Note: The key concept of Bayes’s theorem is that the true rates of false positives and false negatives are not a function of the accuracy of the test alone, but also the actual rate or frequency of occurrence within the test population; and, often, the more powerful issue is the actual rates of the condition within the sample being tested.
However, before diving into these methods (we will continue in future posts), let’s discuss classification a bit more.
Looking to our friend Wikipedia, statistical classification is a procedure in which individual objects are grouped based on quantitative analysis on one or more characteristics inherent in the objects and is based on a training set of previously grouped objects. We often see this form of classification in network-based intrusion detection, where neural networks are trained to baseline normal network traffic and this training set is used to classify network traffic as normal or abnormal. We see a similar application in spam detection where Bayesian networks are used to classify text as spam or ham. We like ham; spam is bad.
There is no single classifier that works best on all given problems and various tests much be performed to compare classifier performance. In a statistical classification problem, precision is the number of true positives divided by the total number of elements labeled as belonging to the class. False positives are objects incorrectly labeled as belonging to the class (ham classified as spam, for example). False negatives are objects which were not labeled as belonging to that class but should have been (spam classifed as ham, for example). Recall, in this case, is defined as the number of true positives divided by the total number of elements that actually belong to the class . (i.e. the sum of true positives and false negatives.) These ratios can be translated directly into probabilities.
Basically, it should be trivial to see that CEP problems of detecting opportunities and threats in real-time can be viewed as a classification problem where precision, recall, true positives, true negatives, false positives, and false negatives are key concepts. Most CEP classes of problems are based around optimizing the tradeoffs of falsely classifying an object as belonging to a group (for example, a false positive threat) and missing the threat altogether (a false negative). Terms like Type I error (a false positive) and Type II error (a false negative) are used to describe possible detection errors created in statistical decision processes.

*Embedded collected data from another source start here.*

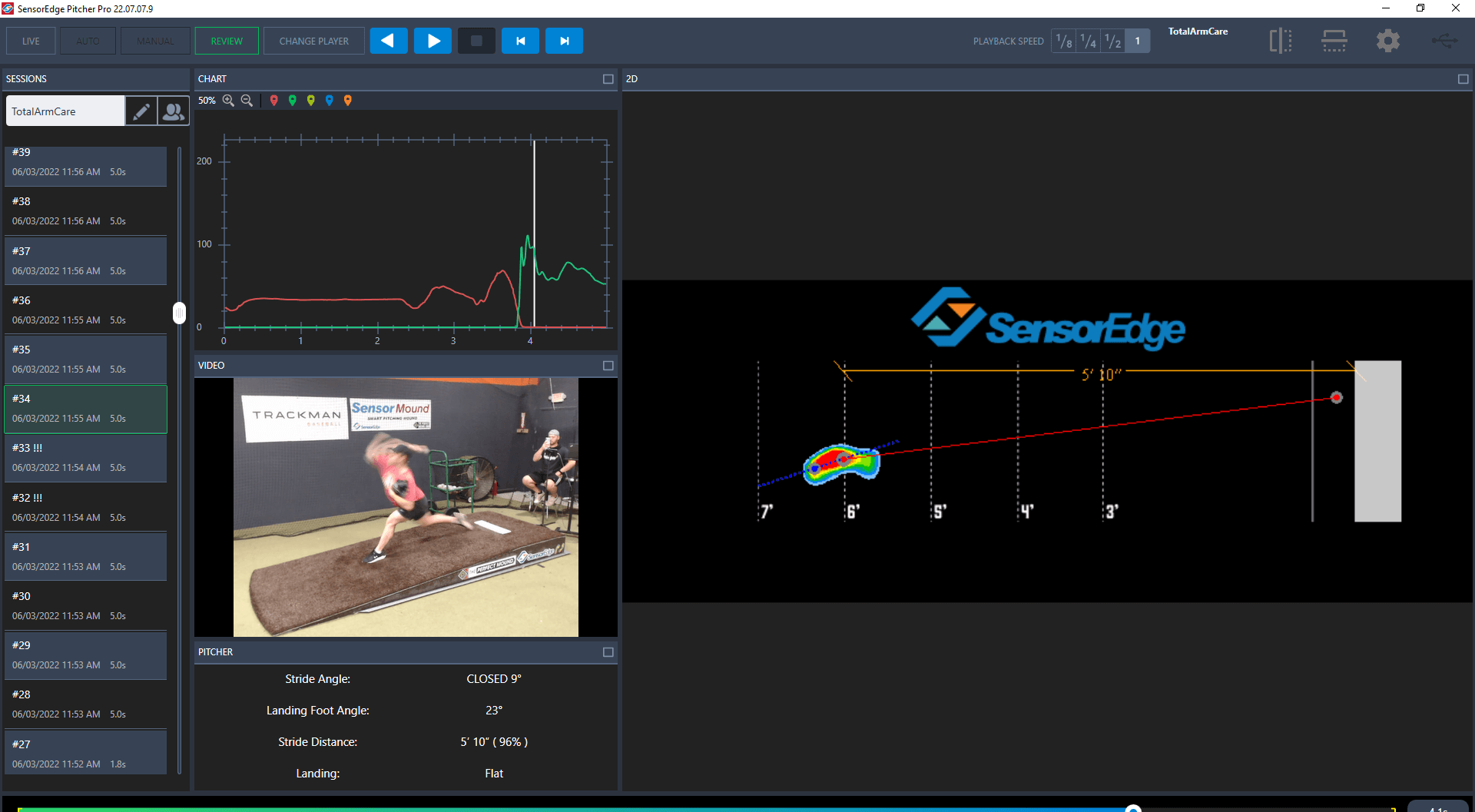Screen dimensions: 1475x812
Task: Set playback speed to 1/8
Action: point(1064,41)
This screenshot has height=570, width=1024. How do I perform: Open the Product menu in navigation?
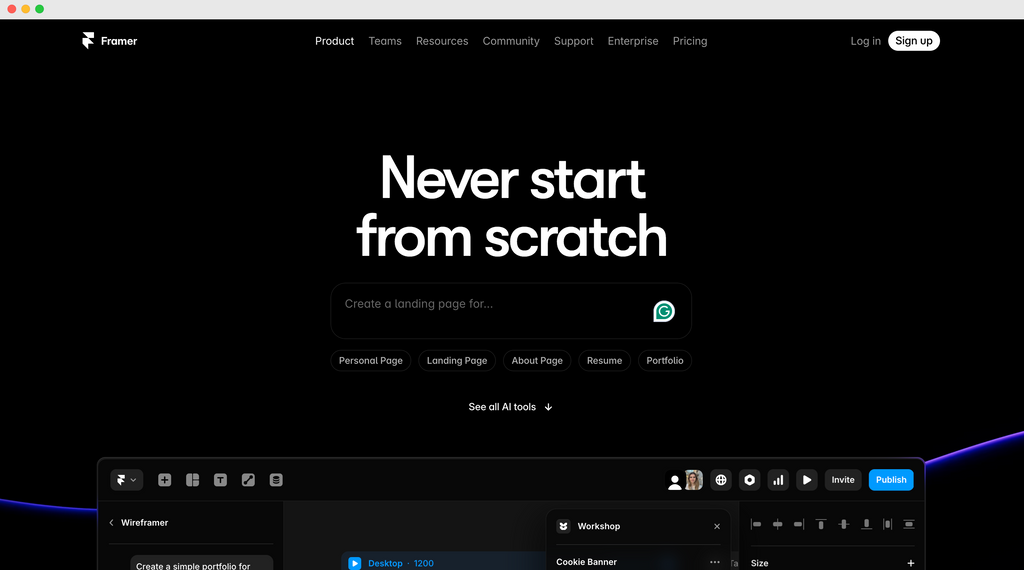point(334,41)
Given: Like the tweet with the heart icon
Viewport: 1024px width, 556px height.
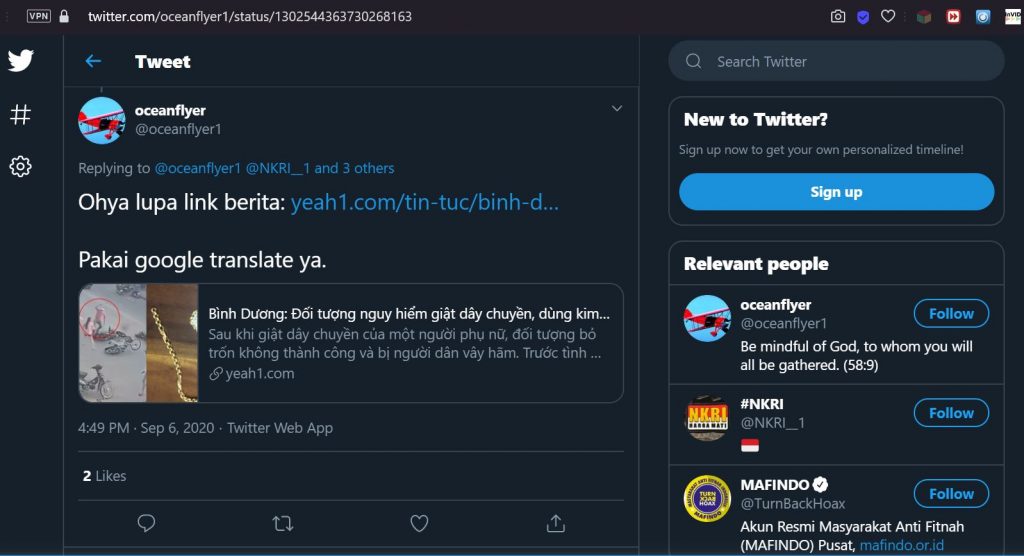Looking at the screenshot, I should [x=419, y=523].
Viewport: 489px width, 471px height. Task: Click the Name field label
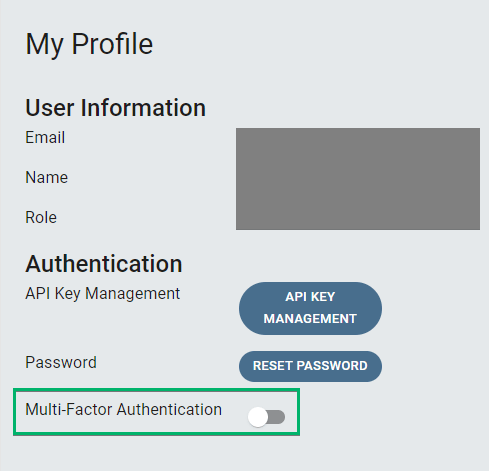(47, 177)
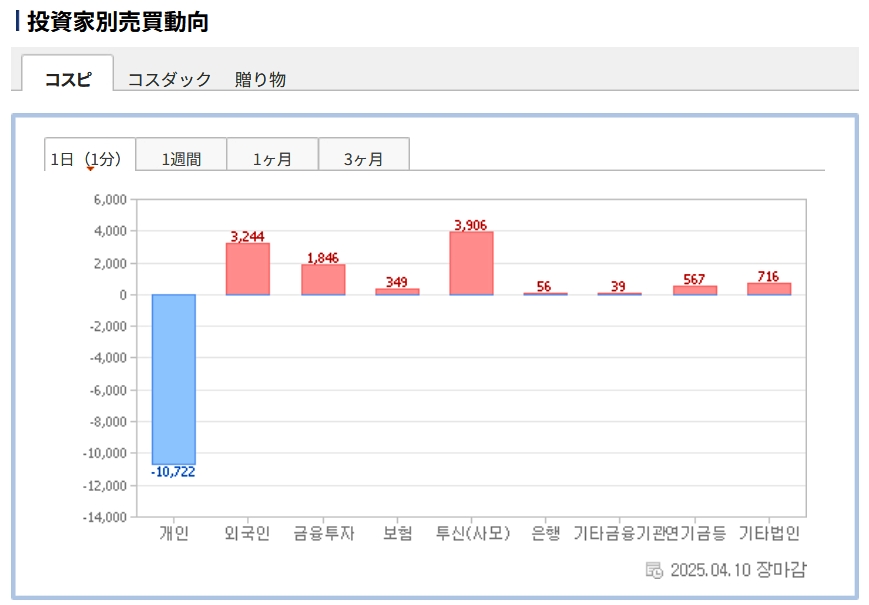Viewport: 869px width, 605px height.
Task: View the 3ヶ月 period chart
Action: coord(363,158)
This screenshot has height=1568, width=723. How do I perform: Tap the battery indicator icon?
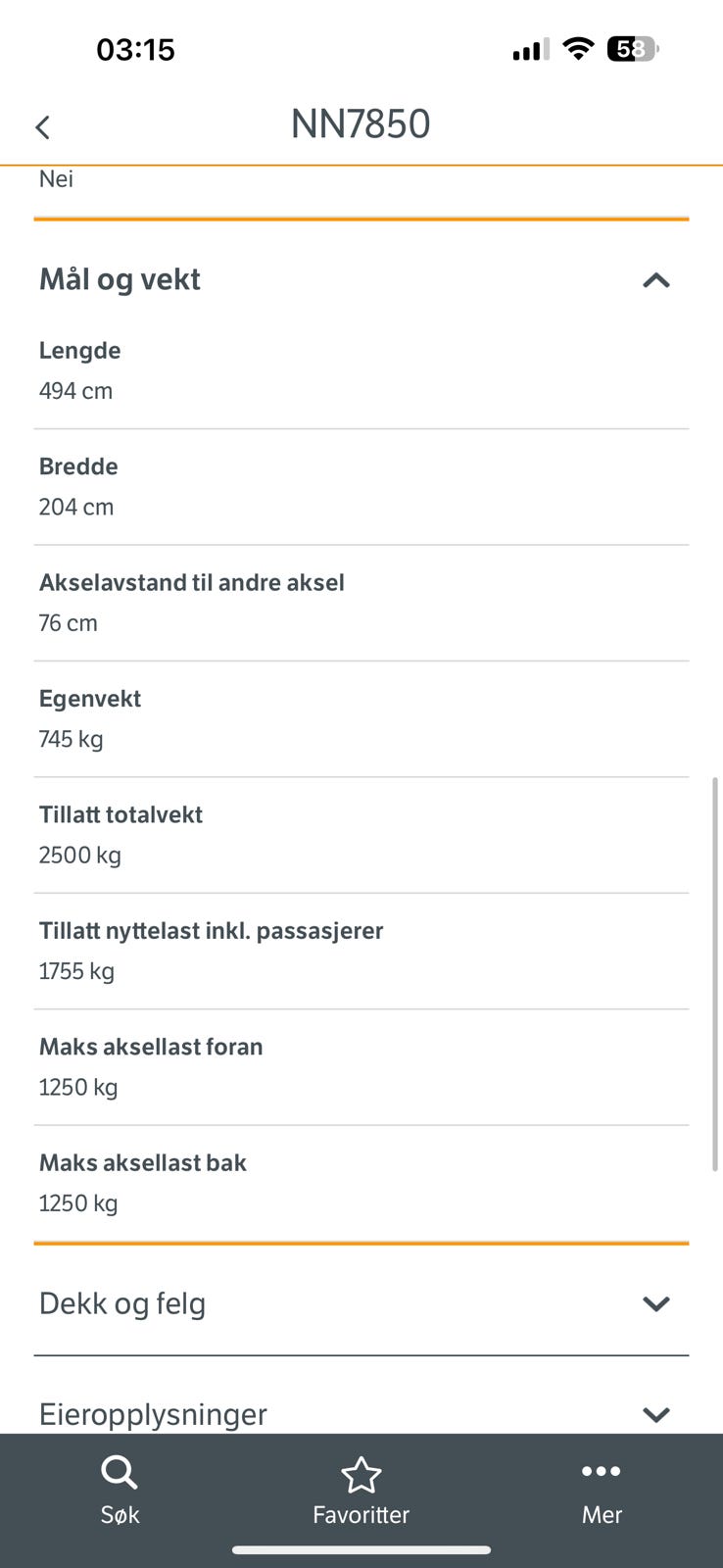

In some classification problems, there can be zero tolerance for any false negatives. One example would be the threat of a nuclear strike. In this case, false negatives have far greater impact than a false positive on missile defense. Well, that might not be true if the false positive results in a counter missile strike!! This outlines some of the core challenges of detecting opportunities and threats in real time. CEP is non-trivial, but let’s not get into game theory this year.
Classification of events is critical for complex event processing. Complex events are harder to classify than simple events. This might be a good place to start when formulating a quantitative definition of a complex event.